EXERCISE PROMPT: Please reproduce every one of the rows below character for character.

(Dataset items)
----

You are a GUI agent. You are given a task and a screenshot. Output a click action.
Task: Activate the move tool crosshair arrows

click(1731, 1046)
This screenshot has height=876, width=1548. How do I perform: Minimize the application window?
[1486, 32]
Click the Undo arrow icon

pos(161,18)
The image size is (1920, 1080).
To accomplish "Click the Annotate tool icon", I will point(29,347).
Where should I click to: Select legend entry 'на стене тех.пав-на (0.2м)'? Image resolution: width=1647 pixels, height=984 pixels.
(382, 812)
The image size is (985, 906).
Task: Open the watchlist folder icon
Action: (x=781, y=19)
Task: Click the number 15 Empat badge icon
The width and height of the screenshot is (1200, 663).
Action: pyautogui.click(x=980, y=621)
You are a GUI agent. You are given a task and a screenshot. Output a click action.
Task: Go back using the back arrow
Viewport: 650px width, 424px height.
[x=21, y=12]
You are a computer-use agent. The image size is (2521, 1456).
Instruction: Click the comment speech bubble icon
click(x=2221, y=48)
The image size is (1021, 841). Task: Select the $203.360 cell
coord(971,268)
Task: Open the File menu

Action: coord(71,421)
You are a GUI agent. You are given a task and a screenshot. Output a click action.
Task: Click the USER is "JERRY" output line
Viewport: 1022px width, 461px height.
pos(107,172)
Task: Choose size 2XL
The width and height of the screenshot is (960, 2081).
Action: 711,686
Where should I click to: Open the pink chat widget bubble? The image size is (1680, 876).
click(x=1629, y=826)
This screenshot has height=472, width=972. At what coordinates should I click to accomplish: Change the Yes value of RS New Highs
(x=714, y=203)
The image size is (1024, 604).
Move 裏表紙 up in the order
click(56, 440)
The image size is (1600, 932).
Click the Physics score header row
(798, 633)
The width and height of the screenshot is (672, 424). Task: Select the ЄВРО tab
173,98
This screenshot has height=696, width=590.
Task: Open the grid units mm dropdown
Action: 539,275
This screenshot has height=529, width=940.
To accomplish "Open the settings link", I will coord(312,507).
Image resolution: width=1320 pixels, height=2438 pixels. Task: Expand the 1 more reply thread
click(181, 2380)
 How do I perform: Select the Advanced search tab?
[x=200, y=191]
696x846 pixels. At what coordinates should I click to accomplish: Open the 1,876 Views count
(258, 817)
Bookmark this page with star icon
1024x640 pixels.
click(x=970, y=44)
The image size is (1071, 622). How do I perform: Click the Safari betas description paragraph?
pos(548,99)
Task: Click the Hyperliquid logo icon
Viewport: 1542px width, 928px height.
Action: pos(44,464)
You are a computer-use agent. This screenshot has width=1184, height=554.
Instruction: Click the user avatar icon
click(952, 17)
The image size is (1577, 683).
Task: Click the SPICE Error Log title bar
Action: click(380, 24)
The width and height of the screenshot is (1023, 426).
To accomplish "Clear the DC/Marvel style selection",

----

SOLUTION:
You are a GUI agent. You are given a task and a screenshot. Output a click action.
Task: Activate the move tool crosshair arrows

click(1731, 1046)
This screenshot has height=876, width=1548. How do I perform: Minimize the application window?
[1486, 32]
Click the Undo arrow icon

pos(161,18)
The image size is (1920, 1080).
To accomplish "Click the Annotate tool icon", I will point(29,347).
Where should I click to: Select legend entry 'на стене тех.пав-на (0.2м)'? Image resolution: width=1647 pixels, height=984 pixels.
(382, 812)
The image size is (985, 906).
Task: Open the watchlist folder icon
Action: (x=781, y=19)
Task: Click the number 15 Empat badge icon
The width and height of the screenshot is (1200, 663).
Action: pyautogui.click(x=980, y=621)
You are a GUI agent. You are given a task and a screenshot. Output a click action.
Task: Go back using the back arrow
Viewport: 650px width, 424px height.
[x=21, y=12]
You are a computer-use agent. The image size is (2521, 1456).
Instruction: Click the comment speech bubble icon
click(x=2221, y=48)
The image size is (1021, 841). Task: Select the $203.360 cell
coord(971,268)
Task: Open the File menu

Action: coord(71,421)
You are a GUI agent. You are given a task and a screenshot. Output a click action.
Task: Click the USER is "JERRY" output line
Viewport: 1022px width, 461px height.
pos(107,172)
Task: Choose size 2XL
The width and height of the screenshot is (960, 2081).
Action: 711,686
Where should I click to: Open the pink chat widget bubble? The image size is (1680, 876).
click(x=1629, y=826)
This screenshot has height=472, width=972. At what coordinates should I click to accomplish: Change the Yes value of RS New Highs
(x=714, y=203)
The image size is (1024, 604).
Move 裏表紙 up in the order
click(56, 440)
The image size is (1600, 932).
Click the Physics score header row
(798, 633)
The width and height of the screenshot is (672, 424). Task: Select the ЄВРО tab
173,98
This screenshot has height=696, width=590.
Task: Open the grid units mm dropdown
Action: 539,275
This screenshot has height=529, width=940.
To accomplish "Open the settings link", I will coord(312,507).
Image resolution: width=1320 pixels, height=2438 pixels. Task: Expand the 1 more reply thread
click(181, 2380)
 How do I perform: Select the Advanced search tab?
[x=200, y=191]
696x846 pixels. At what coordinates should I click to accomplish: Open the 1,876 Views count
(258, 817)
Bookmark this page with star icon
1024x640 pixels.
click(x=970, y=44)
The image size is (1071, 622). How do I perform: Click the Safari betas description paragraph?
pos(548,99)
Task: Click the Hyperliquid logo icon
Viewport: 1542px width, 928px height.
Action: pos(44,464)
You are a computer-use agent. This screenshot has width=1184, height=554.
Instruction: Click the user avatar icon
click(952, 17)
The image size is (1577, 683).
Task: Click the SPICE Error Log title bar
Action: click(380, 24)
The width and height of the screenshot is (1023, 426).
To accomplish "Clear the DC/Marvel style selection",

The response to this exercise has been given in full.